Officials, who did not want to disclose their names told Moneycontrol that the GDP growth rate figures over the coming four quarters starting from July to September 2017 might go through some major modifications, once the national accounts gets updated, resolving the issue of actual tax collection numbers.
The government is expecting that the GST collection data will be available smoothly from October onwards, once the return filing issues are solved. To compare the growth of the country after the implementation of GST statisticians still have to depend on estimations, until and unless full year indirect tax collection data is not available.
It is expected that statisticians should be able to include exact tax collection data from January-March 2017 quarter, it will still have to depend on approximate numbers to compare growth unless and until tax collection data for the entire year is available. The government is expecting that the new tax regime will be increased Tax to GDP Ratio by 12 percent over coming two years by 2020.

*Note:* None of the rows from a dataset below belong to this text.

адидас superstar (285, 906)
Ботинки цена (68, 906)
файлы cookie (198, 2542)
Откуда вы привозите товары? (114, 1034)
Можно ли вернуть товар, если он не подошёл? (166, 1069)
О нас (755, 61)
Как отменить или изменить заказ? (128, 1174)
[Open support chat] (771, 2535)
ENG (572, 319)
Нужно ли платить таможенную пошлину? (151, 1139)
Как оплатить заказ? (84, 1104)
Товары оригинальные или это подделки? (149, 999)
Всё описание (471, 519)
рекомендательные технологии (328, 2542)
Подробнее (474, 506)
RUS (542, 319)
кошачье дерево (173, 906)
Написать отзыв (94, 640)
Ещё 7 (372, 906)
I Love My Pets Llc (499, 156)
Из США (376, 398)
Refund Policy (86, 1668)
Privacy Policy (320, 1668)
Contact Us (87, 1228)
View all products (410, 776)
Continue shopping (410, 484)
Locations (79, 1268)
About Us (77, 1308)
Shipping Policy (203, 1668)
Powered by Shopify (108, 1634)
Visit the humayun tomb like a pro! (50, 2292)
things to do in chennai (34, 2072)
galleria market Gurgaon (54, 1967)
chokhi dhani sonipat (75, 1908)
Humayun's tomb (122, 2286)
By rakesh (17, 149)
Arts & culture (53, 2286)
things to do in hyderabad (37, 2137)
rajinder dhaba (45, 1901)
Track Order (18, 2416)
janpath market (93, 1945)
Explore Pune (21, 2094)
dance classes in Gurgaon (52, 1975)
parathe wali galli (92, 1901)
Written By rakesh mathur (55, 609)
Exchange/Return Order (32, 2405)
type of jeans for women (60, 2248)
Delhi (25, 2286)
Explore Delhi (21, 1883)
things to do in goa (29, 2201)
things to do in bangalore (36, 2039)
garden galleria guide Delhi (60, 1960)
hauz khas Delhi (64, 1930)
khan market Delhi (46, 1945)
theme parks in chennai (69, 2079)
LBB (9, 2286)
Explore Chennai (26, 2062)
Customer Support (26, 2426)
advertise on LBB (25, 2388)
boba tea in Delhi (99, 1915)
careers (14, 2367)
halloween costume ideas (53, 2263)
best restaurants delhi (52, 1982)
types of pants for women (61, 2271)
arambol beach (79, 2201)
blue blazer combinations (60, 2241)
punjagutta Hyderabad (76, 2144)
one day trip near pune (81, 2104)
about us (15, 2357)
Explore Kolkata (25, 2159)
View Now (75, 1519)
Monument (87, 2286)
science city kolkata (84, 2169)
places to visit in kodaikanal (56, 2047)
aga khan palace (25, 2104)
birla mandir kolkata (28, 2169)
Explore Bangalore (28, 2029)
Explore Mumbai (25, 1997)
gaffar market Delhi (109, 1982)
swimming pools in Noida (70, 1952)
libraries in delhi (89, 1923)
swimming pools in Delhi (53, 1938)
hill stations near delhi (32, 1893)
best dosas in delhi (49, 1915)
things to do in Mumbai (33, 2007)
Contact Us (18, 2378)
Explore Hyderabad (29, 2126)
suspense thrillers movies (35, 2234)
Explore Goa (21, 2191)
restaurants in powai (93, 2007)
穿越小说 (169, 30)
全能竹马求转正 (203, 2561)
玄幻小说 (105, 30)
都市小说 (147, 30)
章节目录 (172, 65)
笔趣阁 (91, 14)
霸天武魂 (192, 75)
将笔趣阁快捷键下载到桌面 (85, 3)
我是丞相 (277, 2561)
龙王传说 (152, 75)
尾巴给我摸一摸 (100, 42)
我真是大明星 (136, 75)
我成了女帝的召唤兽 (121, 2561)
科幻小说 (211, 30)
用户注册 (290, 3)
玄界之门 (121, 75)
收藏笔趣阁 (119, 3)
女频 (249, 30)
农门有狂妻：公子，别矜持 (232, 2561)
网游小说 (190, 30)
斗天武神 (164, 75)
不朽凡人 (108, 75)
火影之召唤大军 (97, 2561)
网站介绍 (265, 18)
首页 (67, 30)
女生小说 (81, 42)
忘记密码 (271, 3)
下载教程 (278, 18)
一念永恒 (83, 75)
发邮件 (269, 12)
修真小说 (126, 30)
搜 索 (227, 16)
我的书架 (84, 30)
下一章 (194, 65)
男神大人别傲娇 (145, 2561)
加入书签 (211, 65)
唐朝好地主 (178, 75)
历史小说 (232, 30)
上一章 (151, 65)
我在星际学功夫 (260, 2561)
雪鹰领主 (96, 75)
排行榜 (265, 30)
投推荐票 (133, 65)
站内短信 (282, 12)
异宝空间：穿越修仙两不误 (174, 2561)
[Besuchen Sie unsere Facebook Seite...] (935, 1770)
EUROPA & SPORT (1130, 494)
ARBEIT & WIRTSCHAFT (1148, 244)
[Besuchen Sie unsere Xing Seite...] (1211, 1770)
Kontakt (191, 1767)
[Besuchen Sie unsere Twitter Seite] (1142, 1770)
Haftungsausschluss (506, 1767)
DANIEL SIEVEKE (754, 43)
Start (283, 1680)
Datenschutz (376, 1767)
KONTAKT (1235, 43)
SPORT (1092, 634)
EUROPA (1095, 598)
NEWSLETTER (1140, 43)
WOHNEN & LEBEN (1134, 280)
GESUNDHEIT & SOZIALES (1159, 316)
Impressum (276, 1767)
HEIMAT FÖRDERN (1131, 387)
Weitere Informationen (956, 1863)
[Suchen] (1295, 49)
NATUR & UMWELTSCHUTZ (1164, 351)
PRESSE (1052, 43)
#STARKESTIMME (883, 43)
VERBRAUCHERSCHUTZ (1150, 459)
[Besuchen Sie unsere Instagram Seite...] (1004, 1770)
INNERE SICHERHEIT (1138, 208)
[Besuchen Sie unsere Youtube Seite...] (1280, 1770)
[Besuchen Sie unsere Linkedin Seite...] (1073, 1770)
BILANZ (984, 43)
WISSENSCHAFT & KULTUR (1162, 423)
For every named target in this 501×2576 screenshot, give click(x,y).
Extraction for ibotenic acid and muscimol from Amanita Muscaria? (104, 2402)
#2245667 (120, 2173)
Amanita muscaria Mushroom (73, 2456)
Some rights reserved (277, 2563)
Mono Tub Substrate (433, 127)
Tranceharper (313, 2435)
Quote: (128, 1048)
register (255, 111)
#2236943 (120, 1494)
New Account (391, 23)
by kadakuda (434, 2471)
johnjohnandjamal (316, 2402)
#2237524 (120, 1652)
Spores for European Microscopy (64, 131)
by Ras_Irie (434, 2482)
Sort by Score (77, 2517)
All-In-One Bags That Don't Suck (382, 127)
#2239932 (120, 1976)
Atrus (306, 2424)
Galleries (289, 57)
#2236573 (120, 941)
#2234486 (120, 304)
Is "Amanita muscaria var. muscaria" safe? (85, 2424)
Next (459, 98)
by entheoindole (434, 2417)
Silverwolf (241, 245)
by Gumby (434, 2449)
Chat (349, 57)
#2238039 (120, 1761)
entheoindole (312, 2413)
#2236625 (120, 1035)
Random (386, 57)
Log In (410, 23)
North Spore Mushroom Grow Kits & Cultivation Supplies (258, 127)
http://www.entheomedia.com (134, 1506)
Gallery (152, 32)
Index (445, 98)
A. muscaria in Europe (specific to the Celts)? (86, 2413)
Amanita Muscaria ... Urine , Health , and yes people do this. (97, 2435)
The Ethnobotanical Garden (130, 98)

Indirect tax collections can either increase or decrease GDP growth. In the views of CSO, Indias GDP growth was 7.1% in the year 2016-17 whereas GVA increased by 6.6 percent in the year 2016-17 which indicates that expansion is slower than that suggested by GDP numbers in the headlines.
Due to slower GVA growth rate as compared to estimated GDP in the year 2016-17, decrease in investment and consumption caused due to currency recall in the month of November-December 2016, did not come into limelight. As compared to GVA, higher GDP growth was predicted due to higher indirect tax collections in the year 2016-17.
Traders or producers can reduce tax already paid on inputs under the input tax credit system in GST, which might further complicate the GDP comparisons in the coming quarters. Although, ITC (Input Tax Credit) facility was also available in the previous tax regime, its scope has now enhanced in the new tax regime.
Recommended: List of Goods and Services Not Eligible for Input Tax Credit
According to officials whether GST will lead to inflation is still not known. Current price figures and GDP calculated after adjusting inflation as well as real GDP numbers are being provided by the CSO.
GDP deflator which is used by the statisticians to calculate national income after adjusting the prices , might change due to GST implementation which in turn led to changes in the inflation data. GDP estimate and growth predicted by statisticians play significant role in policy making and also influence the decisions taken by RBI on interest rates.